A navy spokesperson, Lt. Col. Grzegorz Lewandowski, told the Associated Press that no one was injured in the blast and that “the operation was carried out perfectly and safely and the bomb is safe now.”

The Tallboy, or “earthquake” bomb was found in September of last year during the drudging of the canal outside the port city of Swinoujscie, Poland—formerly part of Germany and called Swinemünde at the time of the bombardment. More than 750 residents evacuated from the surrounding area as navy sappers attempted to diffuse the bomb.
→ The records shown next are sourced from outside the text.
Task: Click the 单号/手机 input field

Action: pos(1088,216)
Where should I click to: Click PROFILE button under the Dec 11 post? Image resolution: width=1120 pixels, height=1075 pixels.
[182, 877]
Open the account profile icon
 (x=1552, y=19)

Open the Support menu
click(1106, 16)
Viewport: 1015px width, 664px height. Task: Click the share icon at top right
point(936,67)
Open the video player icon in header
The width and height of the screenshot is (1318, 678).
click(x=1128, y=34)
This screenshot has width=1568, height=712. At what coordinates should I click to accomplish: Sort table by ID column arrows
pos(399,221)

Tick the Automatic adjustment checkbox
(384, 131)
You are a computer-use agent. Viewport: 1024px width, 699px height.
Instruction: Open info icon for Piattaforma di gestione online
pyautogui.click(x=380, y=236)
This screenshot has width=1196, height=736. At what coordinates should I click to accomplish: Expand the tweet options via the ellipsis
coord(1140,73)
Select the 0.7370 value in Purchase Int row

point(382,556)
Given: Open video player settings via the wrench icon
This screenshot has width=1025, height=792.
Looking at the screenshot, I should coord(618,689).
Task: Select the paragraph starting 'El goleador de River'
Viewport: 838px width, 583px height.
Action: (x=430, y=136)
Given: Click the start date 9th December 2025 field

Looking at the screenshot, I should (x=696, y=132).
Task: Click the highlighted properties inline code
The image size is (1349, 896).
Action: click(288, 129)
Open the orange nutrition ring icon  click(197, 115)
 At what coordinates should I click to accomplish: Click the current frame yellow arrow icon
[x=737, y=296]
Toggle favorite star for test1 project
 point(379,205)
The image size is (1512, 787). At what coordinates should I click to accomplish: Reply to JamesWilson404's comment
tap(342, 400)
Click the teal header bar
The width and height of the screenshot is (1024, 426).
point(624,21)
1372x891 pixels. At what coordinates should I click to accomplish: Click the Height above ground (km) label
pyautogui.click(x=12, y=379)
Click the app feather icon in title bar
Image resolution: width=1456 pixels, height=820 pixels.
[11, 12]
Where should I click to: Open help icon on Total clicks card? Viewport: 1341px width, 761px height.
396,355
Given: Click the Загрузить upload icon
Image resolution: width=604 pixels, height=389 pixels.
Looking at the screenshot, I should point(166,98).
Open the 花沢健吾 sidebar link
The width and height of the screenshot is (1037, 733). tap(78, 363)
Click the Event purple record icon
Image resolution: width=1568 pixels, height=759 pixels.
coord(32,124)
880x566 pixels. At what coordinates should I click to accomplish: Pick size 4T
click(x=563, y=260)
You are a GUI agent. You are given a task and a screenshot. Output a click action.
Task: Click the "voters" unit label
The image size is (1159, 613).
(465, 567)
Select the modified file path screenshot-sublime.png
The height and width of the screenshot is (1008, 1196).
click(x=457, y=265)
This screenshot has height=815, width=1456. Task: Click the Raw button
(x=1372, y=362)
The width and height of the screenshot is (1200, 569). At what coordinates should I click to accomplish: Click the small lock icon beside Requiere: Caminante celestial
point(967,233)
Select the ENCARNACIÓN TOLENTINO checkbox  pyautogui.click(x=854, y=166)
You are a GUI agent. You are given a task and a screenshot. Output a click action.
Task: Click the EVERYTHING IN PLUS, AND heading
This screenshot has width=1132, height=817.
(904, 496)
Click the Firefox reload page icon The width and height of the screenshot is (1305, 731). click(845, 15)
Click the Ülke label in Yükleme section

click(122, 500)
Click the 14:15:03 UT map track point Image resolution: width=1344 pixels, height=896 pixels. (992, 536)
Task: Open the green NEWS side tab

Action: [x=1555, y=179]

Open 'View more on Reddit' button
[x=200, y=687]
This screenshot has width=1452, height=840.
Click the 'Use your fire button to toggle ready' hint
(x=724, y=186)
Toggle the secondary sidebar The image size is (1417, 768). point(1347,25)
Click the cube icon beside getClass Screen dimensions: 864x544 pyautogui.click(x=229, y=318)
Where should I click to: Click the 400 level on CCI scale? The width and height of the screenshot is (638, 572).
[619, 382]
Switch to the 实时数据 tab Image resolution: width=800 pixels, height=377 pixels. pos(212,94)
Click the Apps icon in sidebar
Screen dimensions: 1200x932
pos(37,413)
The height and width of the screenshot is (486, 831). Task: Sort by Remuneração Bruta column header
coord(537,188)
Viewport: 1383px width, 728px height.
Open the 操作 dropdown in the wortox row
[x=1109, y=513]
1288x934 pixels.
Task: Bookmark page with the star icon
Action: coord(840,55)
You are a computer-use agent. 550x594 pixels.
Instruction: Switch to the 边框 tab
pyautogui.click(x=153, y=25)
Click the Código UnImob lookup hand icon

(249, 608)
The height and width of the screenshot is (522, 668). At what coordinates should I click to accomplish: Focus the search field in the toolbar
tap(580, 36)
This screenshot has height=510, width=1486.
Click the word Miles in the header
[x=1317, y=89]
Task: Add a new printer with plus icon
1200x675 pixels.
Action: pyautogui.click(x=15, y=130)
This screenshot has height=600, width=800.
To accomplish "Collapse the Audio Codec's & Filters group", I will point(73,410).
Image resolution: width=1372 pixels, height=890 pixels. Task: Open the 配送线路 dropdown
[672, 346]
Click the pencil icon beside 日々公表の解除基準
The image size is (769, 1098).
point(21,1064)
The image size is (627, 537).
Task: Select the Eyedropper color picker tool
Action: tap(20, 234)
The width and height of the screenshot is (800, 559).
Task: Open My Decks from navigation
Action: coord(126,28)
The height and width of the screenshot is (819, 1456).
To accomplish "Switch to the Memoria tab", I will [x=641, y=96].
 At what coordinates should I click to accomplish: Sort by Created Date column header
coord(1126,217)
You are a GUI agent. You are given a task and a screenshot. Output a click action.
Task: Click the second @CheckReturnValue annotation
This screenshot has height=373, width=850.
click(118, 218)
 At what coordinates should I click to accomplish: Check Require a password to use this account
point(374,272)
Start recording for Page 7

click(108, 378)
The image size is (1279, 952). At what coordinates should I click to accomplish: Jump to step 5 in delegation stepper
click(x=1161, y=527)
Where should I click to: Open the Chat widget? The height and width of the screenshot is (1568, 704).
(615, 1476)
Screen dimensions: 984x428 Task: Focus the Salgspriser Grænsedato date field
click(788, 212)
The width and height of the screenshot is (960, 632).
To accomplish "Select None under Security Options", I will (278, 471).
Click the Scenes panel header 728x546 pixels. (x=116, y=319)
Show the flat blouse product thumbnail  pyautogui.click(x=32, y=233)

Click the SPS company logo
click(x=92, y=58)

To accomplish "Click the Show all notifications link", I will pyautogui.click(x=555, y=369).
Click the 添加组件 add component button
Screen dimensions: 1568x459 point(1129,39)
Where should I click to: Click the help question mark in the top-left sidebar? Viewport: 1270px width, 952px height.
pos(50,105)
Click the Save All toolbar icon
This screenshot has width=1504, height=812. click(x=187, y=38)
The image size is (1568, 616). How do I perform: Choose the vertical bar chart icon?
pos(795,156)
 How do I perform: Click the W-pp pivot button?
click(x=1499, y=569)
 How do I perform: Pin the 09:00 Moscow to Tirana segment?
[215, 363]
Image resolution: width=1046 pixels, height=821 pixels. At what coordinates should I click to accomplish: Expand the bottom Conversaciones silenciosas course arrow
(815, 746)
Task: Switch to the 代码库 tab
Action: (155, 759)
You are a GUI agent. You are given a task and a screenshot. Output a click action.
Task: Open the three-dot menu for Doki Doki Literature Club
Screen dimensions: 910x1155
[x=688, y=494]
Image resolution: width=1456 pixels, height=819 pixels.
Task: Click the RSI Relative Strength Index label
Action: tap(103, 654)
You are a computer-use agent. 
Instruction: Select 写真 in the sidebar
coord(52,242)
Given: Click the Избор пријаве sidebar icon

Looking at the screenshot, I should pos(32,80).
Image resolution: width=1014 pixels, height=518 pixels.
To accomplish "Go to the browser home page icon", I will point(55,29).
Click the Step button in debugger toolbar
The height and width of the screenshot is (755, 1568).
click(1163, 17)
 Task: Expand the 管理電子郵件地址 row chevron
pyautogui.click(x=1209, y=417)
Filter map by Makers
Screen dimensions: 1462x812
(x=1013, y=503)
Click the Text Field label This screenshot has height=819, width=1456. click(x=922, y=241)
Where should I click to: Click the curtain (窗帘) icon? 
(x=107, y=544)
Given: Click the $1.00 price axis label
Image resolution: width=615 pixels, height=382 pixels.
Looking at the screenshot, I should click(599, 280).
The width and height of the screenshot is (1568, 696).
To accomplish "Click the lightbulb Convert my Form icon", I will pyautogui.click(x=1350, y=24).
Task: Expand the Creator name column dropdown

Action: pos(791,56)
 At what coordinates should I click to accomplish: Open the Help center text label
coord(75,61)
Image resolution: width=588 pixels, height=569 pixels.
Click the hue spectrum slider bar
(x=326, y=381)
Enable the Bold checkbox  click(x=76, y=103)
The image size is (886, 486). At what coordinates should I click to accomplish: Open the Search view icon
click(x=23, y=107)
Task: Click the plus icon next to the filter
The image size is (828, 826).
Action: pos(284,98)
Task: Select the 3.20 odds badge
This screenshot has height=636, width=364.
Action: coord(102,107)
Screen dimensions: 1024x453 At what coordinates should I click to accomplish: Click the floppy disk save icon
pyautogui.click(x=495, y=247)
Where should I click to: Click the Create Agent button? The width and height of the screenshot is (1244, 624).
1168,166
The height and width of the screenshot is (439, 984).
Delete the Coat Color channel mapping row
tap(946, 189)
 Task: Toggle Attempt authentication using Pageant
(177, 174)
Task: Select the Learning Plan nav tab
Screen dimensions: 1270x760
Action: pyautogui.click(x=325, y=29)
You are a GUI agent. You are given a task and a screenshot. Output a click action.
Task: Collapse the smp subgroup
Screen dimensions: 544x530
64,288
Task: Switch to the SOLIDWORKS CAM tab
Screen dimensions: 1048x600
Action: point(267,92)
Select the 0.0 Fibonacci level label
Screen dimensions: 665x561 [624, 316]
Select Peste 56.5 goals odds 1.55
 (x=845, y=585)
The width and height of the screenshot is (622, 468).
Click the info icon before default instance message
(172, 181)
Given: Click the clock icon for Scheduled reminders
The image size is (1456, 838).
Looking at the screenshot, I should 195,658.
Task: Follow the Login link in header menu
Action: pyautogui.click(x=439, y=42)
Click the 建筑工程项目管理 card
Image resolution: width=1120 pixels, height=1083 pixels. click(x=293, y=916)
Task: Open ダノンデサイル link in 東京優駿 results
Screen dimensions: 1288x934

Embedded nearly 40 feet deep with only its nose sticking up through the muck of the canal floor, nearly half of the 19-foot-long Tallboy contained explosives.

Invented by British aeronautical engineer Barnes Wallis, creator of the “Dambuster” and “Grand Slam” bombs, this particular Tallboy was likely dropped by a British Lancaster during an April 1945 bomb raid which sank the German cruiser Lützow.

“The Tallboy was a seismic, deep-penetration bomb, designed to fall near a target and destroy it by exploding with a massive shockwave,” writes the BBC. It was previously considered too large for a controlled explosion for fear of the damage it could cause to the city and its people.

While the unexpected blast was felt by local residents, “the object can be considered neutralized, it will not pose any more threat to the Szczecin-Swinoujscie shipping channel,” said Lt. Col. Lewandowski.